According to Tarkovsky, while shooting the film he realized that he would be able to express "something distinctive", which he believed he couldn't in his previous films – for only then he had become aware that "a film can make the inner life of its author visible", and, thereby, he "expanded into [himself]."

===Music===
The film features music by Ludwig van Beethoven, and Giuseppe Verdi (Requiem), as well as Russian folk songs. Beethoven's Ninth Symphony is featured both during Andrei's visit at Domenico's home and during his demonstration in Rome.

==Home video==
Nostalghia had its first home video release in North America by Fox Lorber in 1997, who licensed it to the The Criterion Collection for a Laserdisc release. Its transfer would be re-used when Fox Lorber released the film on DVD the next year.

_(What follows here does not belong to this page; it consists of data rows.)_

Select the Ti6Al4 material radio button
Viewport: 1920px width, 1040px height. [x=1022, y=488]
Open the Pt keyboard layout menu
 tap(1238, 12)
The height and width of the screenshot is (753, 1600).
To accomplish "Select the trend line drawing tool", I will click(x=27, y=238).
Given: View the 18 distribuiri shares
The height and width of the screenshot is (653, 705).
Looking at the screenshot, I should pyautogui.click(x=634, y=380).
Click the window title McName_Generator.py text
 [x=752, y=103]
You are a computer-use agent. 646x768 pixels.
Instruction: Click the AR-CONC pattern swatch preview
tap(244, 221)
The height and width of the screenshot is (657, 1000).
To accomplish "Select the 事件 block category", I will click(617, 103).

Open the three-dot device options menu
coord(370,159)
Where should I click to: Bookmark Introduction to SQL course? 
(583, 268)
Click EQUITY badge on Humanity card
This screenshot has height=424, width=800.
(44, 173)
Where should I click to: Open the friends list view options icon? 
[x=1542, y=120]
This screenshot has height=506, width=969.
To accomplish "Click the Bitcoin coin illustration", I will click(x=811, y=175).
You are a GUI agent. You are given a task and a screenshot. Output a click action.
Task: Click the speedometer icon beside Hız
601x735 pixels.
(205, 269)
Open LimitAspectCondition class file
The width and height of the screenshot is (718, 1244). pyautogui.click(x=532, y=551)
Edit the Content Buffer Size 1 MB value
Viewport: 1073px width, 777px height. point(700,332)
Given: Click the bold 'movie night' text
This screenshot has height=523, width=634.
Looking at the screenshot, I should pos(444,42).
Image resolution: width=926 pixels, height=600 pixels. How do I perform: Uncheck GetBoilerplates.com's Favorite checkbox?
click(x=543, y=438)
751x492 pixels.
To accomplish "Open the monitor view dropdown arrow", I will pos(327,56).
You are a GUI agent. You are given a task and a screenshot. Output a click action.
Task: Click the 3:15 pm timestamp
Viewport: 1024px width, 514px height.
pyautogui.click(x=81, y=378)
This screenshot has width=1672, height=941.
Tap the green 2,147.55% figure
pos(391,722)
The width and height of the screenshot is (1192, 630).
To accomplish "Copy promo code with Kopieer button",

Like many other films by Tarkovsky, it was released on DVD by RusCiCo on 28 June 2004; unlike RusCiCo's other DVD releases, though, it was produced for the domestic market in Russia, being locked to DVD region 5 and only featuring Russian subtitles.

The film was released on Blu-ray in the United States by Kino Lorber (being licensed to Mongrel Media in Canada) on 21 January 2014, Curzon Artificial Eye in the United Kingdom on 19 September 2016, and by Llamentol in Spain on 20 September 2023 (albeit on a burnt BD-R). Kino Lorber would later release the film on 4K Ultra HD in 2024, with the Blu-ray that comes with it (and available separately) also featuring Voyage in Time and an interview with cinematographer Giuseppe Lanci.

==Reception and legacy==
Vincent Canby of The New York Times said that Tarkovsky "may well be a film poet but he's a film poet with a tiny vocabulary. [...] Nothing happens." Dave Kehr was mildly positive, considering it to be "packed with imagery that seems at once hopelessly obscure and crushingly obvious" while also arguing that the work "does succeed in inducing some kind of trance." The film won the Prize of the Ecumenical Jury, the prize for Best Director (Grand Prix du cinéma de creation, shared with Robert Bresson) and the FIPRESCI Prize at the 1983 Cannes Film Festival. Soviet authorities prevented the film from winning the Palme d'Or, a fact that hardened Tarkovsky's resolve to never work in the Soviet Union again.

Today, it is one of Tarkovsky's lesser-known works. In 2010, scholar Thomas Redwood wrote that "critics on the whole have tended to ignore the film. Relatively little has been written about Nostalghia and even less has been understood of it." Nostalghia has an approval rating of 89% on review aggregator website Rotten Tomatoes, based on 27 reviews, and an average rating of 8.4/10. The website's critical consensus states, "Nostalgia demands patience—and rewards the investment with a hypnotic viewing experience that finds Tarkovsky in gratifyingly uncompromising form." Metacritic, which uses a weighted average, assigned the a score of 78 out of 100, based on 10 critics, indicating "generally favorable" reviews. The film received nine total votes in the 2012 Sight & Sound polls of the greatest films ever made.

In the 2016 video game The Witness, the player can encounter a theatre where one of the short video clips features the ending of Nostalghia.